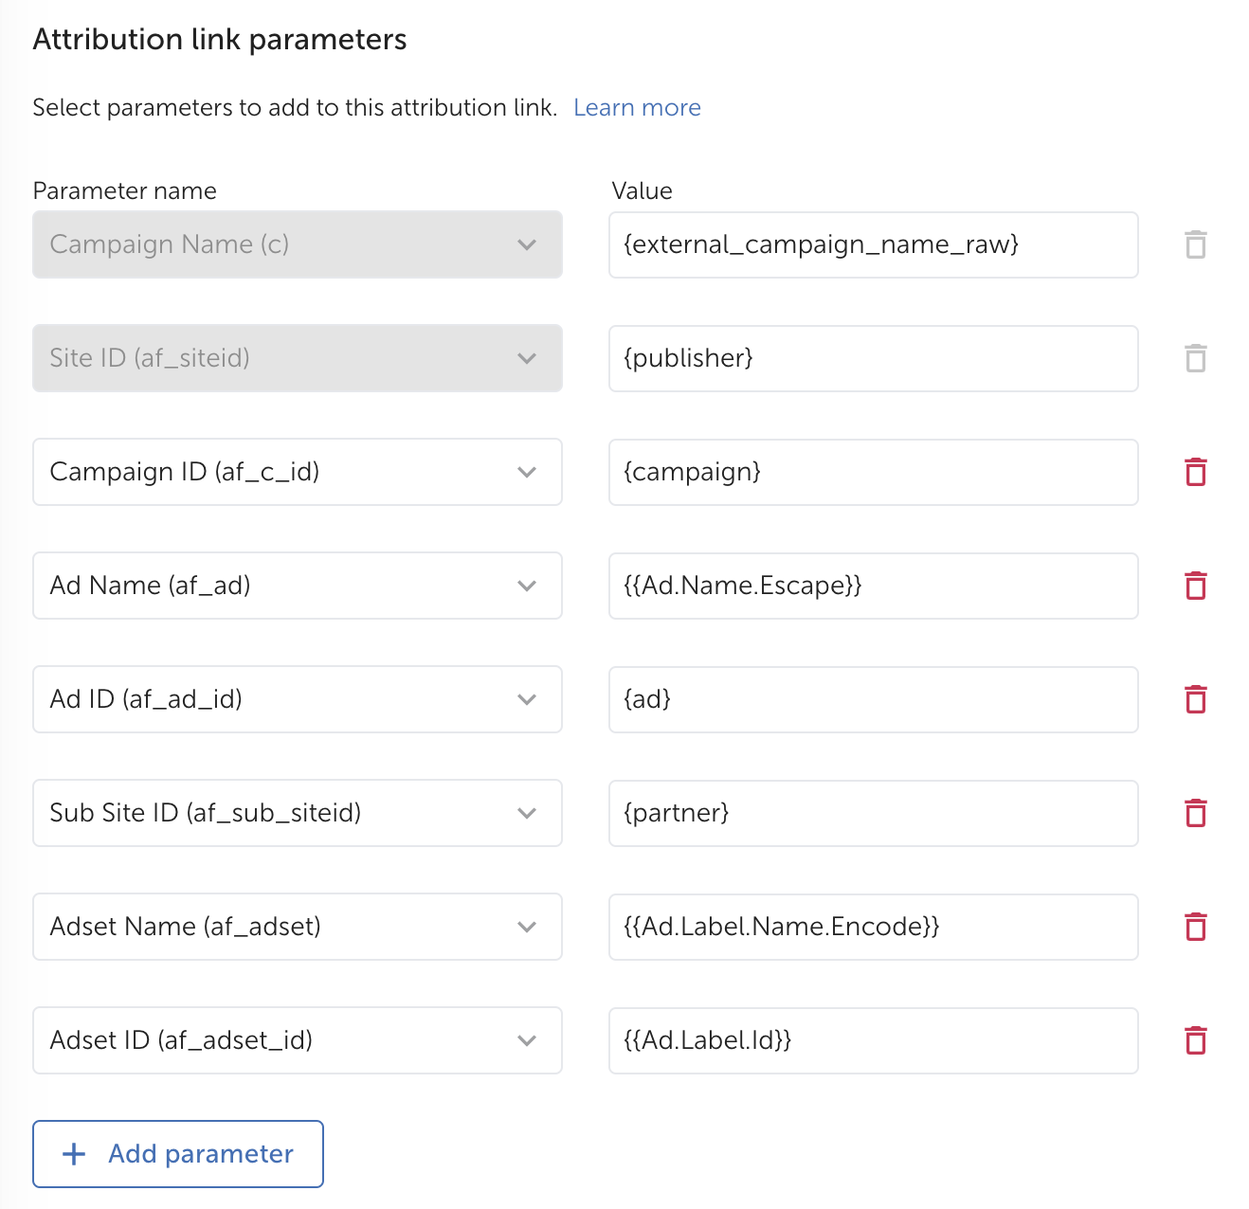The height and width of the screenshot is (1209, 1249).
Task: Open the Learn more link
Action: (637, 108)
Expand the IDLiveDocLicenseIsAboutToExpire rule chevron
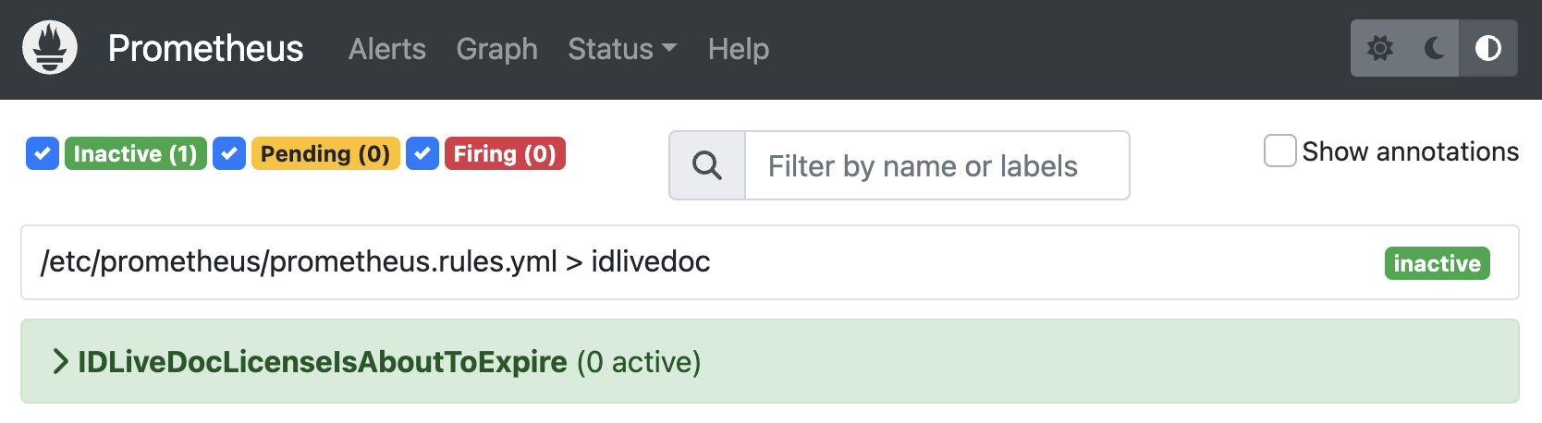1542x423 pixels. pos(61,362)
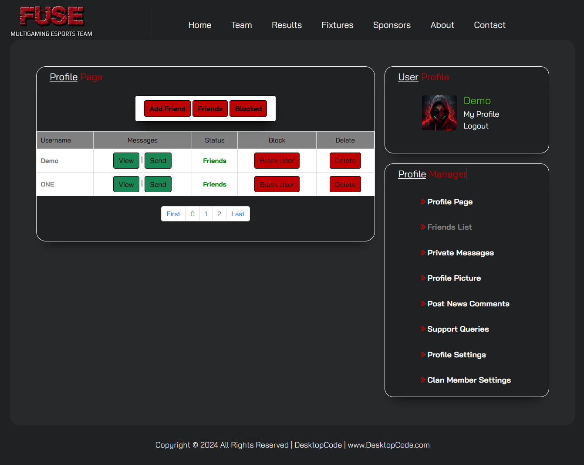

-.-.-

• TASK TO CARRY OUT:
Retype exactly the lines above, starting at the line containing "Expand the IDLiveDocLicenseIsAboutToExpire" and ending with the last line, both included; leave out the pictures.

• SOLUTION TO THE EXERCISE:
Expand the IDLiveDocLicenseIsAboutToExpire rule chevron
1542x423 pixels. pos(61,362)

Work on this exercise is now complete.